本連携機能によって既存のREST APIデータを標準化されたクラウドネイティブなテレメトリへ変換することで、IT部門はいつも利用しているダッシュボードからTintri VMstoreのメトリクスとKubernetes環境を容易に関連付けて可視化・分析できるようになります。監視のサイロ化が解消されベンダーに依存しないフルスタックオブザーバビリティを実現し、MTTR(平均復旧時間)の短縮と迅速なトラブルシューティングが可能となります。

【根本的な課題:ダッシュボードを増やしても解決は困難】
クラウドネイティブな本番環境では、サービスの可用性を維持するために、障害の根本原因を迅速に特定することが極めて重要です。
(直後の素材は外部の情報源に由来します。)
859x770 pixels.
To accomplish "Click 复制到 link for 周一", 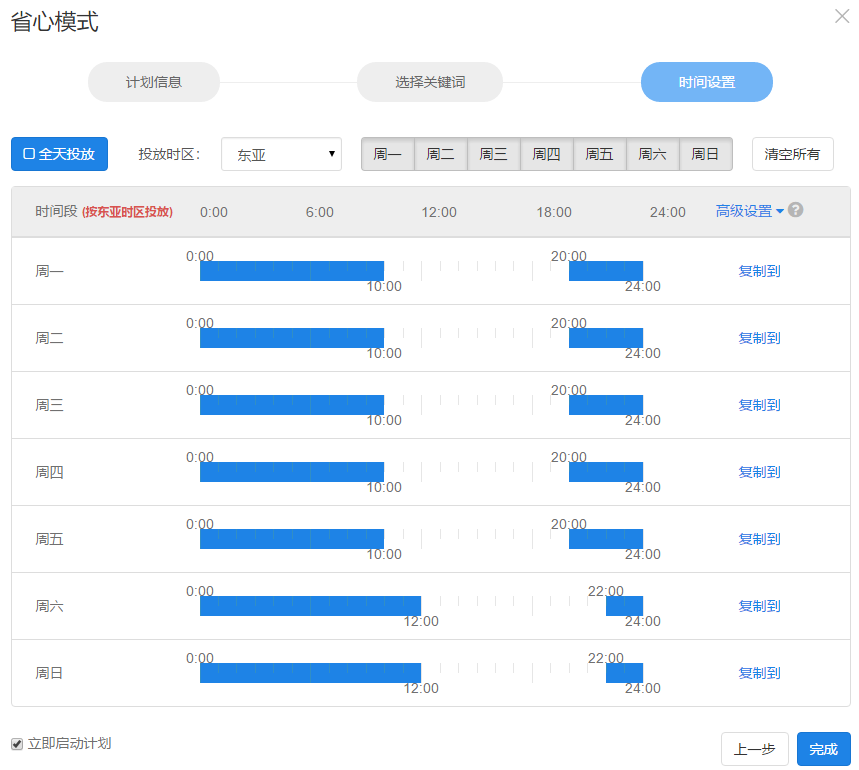I will click(759, 271).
しかし、従来のストレージ監視は、他の基盤の監視から切り離された状態で運用されることが少なくありません。
DevOpsやSite Reliability Engineering(SRE)チームは、アプリケーションのパフォーマンスを統合ダッシュボードで監視している一方、ストレージ管理者はベンダーごとの専用ツールを利用しています。この分断された環境では、IT部門はインフラ全体の状況を把握するために、複数の監視システムや重複するアラート、異なる認証情報を手作業で管理することになってしまいます。
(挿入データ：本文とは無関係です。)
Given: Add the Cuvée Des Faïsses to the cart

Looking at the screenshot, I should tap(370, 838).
その結果、平均復旧時間(MTTR:Mean Time To Resolution)の長期化、運用コストの増加、そしてシステムアーキテクチャの複雑化を招いています。
【ソリューション:すべてのテレメトリを1つのパイプラインへ 】
TintriのOpenTelemetry連携は、この課題を根本から解決します。OpenTelemetryをネイティブに採用することで、VMstoreが持つ豊富なテレメトリデータを、企業がすでに標準的に利用している統合監視プラットフォームへシームレスに取り込みます。
これにより、エンジニアはストレージ専用の個別アプリケーションを利用する必要がなくなり、Tintriのメトリクスを既存の監視基盤へシームレスに統合できます。
さらに、Tintri VMstoreは、従来のLUNやボリューム単位ではなく、個々の仮想マシン(VM)やコンテナ化されたアプリケーション単位でパフォーマンスを把握できるよう設計されています。そのため、Grafanaなどの可視化ツールで表示されるデータは、より詳細でコンテキストに富み、即座に実用的なインサイトを提供します。
【ビジネス価値】
本連携により、エンタープライズITの運用において、次のような効果を得ることができます。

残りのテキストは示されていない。